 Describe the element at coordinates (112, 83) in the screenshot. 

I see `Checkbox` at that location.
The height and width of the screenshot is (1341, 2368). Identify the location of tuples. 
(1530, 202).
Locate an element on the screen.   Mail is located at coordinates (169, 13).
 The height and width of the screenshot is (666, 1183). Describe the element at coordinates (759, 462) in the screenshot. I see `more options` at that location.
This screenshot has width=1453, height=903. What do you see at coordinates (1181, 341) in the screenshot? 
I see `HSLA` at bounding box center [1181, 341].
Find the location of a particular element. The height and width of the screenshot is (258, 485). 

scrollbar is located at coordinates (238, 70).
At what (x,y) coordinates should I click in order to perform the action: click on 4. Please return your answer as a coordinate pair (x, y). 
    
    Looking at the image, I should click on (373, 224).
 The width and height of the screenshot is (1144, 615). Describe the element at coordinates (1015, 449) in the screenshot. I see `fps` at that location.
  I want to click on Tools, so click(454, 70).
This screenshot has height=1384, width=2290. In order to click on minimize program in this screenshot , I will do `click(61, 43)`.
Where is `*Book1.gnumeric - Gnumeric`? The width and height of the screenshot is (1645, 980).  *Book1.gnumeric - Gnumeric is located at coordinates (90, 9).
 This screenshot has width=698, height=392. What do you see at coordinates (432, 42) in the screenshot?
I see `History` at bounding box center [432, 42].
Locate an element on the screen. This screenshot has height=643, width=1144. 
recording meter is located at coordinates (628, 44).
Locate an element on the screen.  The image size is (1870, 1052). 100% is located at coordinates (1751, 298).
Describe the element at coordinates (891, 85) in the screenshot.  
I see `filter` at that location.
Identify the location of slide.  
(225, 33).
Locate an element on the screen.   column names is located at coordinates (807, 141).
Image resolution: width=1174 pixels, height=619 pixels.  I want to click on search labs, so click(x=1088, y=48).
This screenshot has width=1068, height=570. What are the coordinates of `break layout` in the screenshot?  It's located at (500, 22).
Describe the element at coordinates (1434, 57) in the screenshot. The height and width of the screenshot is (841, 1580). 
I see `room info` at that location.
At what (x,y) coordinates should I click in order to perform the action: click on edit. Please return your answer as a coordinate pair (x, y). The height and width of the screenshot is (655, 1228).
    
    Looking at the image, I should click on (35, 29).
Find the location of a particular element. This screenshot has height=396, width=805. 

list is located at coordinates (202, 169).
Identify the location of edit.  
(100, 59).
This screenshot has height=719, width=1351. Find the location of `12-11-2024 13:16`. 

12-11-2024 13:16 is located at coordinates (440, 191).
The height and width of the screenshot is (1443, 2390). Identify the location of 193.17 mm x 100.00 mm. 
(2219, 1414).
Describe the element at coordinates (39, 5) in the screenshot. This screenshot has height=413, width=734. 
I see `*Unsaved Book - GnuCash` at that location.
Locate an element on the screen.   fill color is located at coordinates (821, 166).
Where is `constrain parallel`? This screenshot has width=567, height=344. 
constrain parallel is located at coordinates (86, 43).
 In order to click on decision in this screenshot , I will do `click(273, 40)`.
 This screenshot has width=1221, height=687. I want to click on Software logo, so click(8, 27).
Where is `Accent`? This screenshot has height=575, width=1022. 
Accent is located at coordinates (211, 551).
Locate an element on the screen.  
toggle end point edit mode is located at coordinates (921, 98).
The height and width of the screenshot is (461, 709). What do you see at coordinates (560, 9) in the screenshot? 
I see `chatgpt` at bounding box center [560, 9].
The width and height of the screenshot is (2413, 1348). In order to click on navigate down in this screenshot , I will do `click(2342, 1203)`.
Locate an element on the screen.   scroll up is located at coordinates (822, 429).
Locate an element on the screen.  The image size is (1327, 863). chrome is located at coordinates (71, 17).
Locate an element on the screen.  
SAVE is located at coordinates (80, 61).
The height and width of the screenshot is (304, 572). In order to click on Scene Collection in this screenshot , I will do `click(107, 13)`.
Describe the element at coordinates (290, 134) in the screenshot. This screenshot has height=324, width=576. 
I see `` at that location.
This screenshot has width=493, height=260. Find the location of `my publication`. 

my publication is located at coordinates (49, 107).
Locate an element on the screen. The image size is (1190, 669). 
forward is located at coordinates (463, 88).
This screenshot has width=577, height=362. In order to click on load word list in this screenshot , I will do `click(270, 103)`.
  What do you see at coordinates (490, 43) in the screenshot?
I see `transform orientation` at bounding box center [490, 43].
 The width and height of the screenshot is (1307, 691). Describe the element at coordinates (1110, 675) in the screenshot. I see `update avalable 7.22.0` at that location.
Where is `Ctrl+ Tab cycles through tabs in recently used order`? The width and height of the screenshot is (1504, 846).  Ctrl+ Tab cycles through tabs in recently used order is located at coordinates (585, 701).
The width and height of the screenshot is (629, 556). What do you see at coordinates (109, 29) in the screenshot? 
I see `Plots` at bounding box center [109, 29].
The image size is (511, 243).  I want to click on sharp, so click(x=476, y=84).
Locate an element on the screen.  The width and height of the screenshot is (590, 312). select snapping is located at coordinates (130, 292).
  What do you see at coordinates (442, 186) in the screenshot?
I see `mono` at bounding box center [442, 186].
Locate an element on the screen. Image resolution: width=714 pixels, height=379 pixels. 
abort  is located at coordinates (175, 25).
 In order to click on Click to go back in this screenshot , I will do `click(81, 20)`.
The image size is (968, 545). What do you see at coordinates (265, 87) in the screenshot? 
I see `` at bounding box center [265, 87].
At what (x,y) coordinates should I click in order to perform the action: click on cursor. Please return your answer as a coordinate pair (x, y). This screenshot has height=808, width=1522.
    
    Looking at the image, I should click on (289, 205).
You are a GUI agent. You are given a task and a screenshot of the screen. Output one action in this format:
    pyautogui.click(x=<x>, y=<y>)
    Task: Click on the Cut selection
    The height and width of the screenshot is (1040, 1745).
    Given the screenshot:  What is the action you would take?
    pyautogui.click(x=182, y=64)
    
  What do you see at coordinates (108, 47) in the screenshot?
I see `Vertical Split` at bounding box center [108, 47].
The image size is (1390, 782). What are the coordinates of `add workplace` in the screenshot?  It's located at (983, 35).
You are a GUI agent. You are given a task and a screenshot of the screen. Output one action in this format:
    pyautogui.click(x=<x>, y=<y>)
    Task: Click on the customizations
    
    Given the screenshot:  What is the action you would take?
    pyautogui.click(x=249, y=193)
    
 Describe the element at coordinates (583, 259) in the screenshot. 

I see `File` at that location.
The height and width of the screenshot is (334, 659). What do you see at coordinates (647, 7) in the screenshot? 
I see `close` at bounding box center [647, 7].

------------------------------

▸ Given exercise
Reproduce the data above word for word, from the first line through the last.

▸ Solution
 Describe the element at coordinates (112, 83) in the screenshot. 

I see `Checkbox` at that location.
The height and width of the screenshot is (1341, 2368). Identify the location of tuples. 
(1530, 202).
Locate an element on the screen.   Mail is located at coordinates (169, 13).
 The height and width of the screenshot is (666, 1183). Describe the element at coordinates (759, 462) in the screenshot. I see `more options` at that location.
This screenshot has width=1453, height=903. What do you see at coordinates (1181, 341) in the screenshot? 
I see `HSLA` at bounding box center [1181, 341].
Find the location of a particular element. The height and width of the screenshot is (258, 485). 

scrollbar is located at coordinates (238, 70).
At what (x,y) coordinates should I click in order to perform the action: click on 4. Please return your answer as a coordinate pair (x, y). 
    
    Looking at the image, I should click on (373, 224).
 The width and height of the screenshot is (1144, 615). Describe the element at coordinates (1015, 449) in the screenshot. I see `fps` at that location.
  I want to click on Tools, so click(454, 70).
This screenshot has height=1384, width=2290. In order to click on minimize program in this screenshot , I will do `click(61, 43)`.
Where is `*Book1.gnumeric - Gnumeric`? The width and height of the screenshot is (1645, 980).  *Book1.gnumeric - Gnumeric is located at coordinates (90, 9).
 This screenshot has width=698, height=392. What do you see at coordinates (432, 42) in the screenshot?
I see `History` at bounding box center [432, 42].
Locate an element on the screen. This screenshot has height=643, width=1144. 
recording meter is located at coordinates (628, 44).
Locate an element on the screen.  The image size is (1870, 1052). 100% is located at coordinates (1751, 298).
Describe the element at coordinates (891, 85) in the screenshot.  
I see `filter` at that location.
Identify the location of slide.  
(225, 33).
Locate an element on the screen.   column names is located at coordinates (807, 141).
Image resolution: width=1174 pixels, height=619 pixels.  I want to click on search labs, so click(x=1088, y=48).
This screenshot has width=1068, height=570. What are the coordinates of `break layout` in the screenshot?  It's located at (500, 22).
Describe the element at coordinates (1434, 57) in the screenshot. The height and width of the screenshot is (841, 1580). 
I see `room info` at that location.
At what (x,y) coordinates should I click in order to perform the action: click on edit. Please return your answer as a coordinate pair (x, y). The height and width of the screenshot is (655, 1228).
    
    Looking at the image, I should click on (35, 29).
Find the location of a particular element. This screenshot has height=396, width=805. 

list is located at coordinates (202, 169).
Identify the location of edit.  
(100, 59).
This screenshot has height=719, width=1351. Find the location of `12-11-2024 13:16`. 

12-11-2024 13:16 is located at coordinates (440, 191).
The height and width of the screenshot is (1443, 2390). Identify the location of 193.17 mm x 100.00 mm. 
(2219, 1414).
Describe the element at coordinates (39, 5) in the screenshot. This screenshot has height=413, width=734. 
I see `*Unsaved Book - GnuCash` at that location.
Locate an element on the screen.   fill color is located at coordinates (821, 166).
Where is `constrain parallel`? This screenshot has width=567, height=344. 
constrain parallel is located at coordinates (86, 43).
 In order to click on decision in this screenshot , I will do `click(273, 40)`.
 This screenshot has width=1221, height=687. I want to click on Software logo, so click(8, 27).
Where is `Accent`? This screenshot has height=575, width=1022. 
Accent is located at coordinates (211, 551).
Locate an element on the screen.  
toggle end point edit mode is located at coordinates (921, 98).
The height and width of the screenshot is (461, 709). What do you see at coordinates (560, 9) in the screenshot? 
I see `chatgpt` at bounding box center [560, 9].
The width and height of the screenshot is (2413, 1348). In order to click on navigate down in this screenshot , I will do `click(2342, 1203)`.
Locate an element on the screen.   scroll up is located at coordinates (822, 429).
Locate an element on the screen.  The image size is (1327, 863). chrome is located at coordinates (71, 17).
Locate an element on the screen.  
SAVE is located at coordinates (80, 61).
The height and width of the screenshot is (304, 572). In order to click on Scene Collection in this screenshot , I will do `click(107, 13)`.
Describe the element at coordinates (290, 134) in the screenshot. This screenshot has height=324, width=576. 
I see `` at that location.
This screenshot has width=493, height=260. Find the location of `my publication`. 

my publication is located at coordinates (49, 107).
Locate an element on the screen. The image size is (1190, 669). 
forward is located at coordinates (463, 88).
This screenshot has width=577, height=362. In order to click on load word list in this screenshot , I will do `click(270, 103)`.
  What do you see at coordinates (490, 43) in the screenshot?
I see `transform orientation` at bounding box center [490, 43].
 The width and height of the screenshot is (1307, 691). Describe the element at coordinates (1110, 675) in the screenshot. I see `update avalable 7.22.0` at that location.
Where is `Ctrl+ Tab cycles through tabs in recently used order`? The width and height of the screenshot is (1504, 846).  Ctrl+ Tab cycles through tabs in recently used order is located at coordinates (585, 701).
The width and height of the screenshot is (629, 556). What do you see at coordinates (109, 29) in the screenshot? 
I see `Plots` at bounding box center [109, 29].
The image size is (511, 243).  I want to click on sharp, so click(x=476, y=84).
Locate an element on the screen.  The width and height of the screenshot is (590, 312). select snapping is located at coordinates (130, 292).
  What do you see at coordinates (442, 186) in the screenshot?
I see `mono` at bounding box center [442, 186].
Locate an element on the screen. Image resolution: width=714 pixels, height=379 pixels. 
abort  is located at coordinates (175, 25).
 In order to click on Click to go back in this screenshot , I will do `click(81, 20)`.
The image size is (968, 545). What do you see at coordinates (265, 87) in the screenshot? 
I see `` at bounding box center [265, 87].
At what (x,y) coordinates should I click in order to perform the action: click on cursor. Please return your answer as a coordinate pair (x, y). This screenshot has height=808, width=1522.
    
    Looking at the image, I should click on (289, 205).
You are a GUI agent. You are given a task and a screenshot of the screen. Output one action in this format:
    pyautogui.click(x=<x>, y=<y>)
    Task: Click on the Cut selection
    The height and width of the screenshot is (1040, 1745).
    Given the screenshot:  What is the action you would take?
    pyautogui.click(x=182, y=64)
    
  What do you see at coordinates (108, 47) in the screenshot?
I see `Vertical Split` at bounding box center [108, 47].
The image size is (1390, 782). What are the coordinates of `add workplace` in the screenshot?  It's located at (983, 35).
You are a GUI agent. You are given a task and a screenshot of the screen. Output one action in this format:
    pyautogui.click(x=<x>, y=<y>)
    Task: Click on the customizations
    
    Given the screenshot:  What is the action you would take?
    pyautogui.click(x=249, y=193)
    
 Describe the element at coordinates (583, 259) in the screenshot. 

I see `File` at that location.
The height and width of the screenshot is (334, 659). What do you see at coordinates (647, 7) in the screenshot? 
I see `close` at bounding box center [647, 7].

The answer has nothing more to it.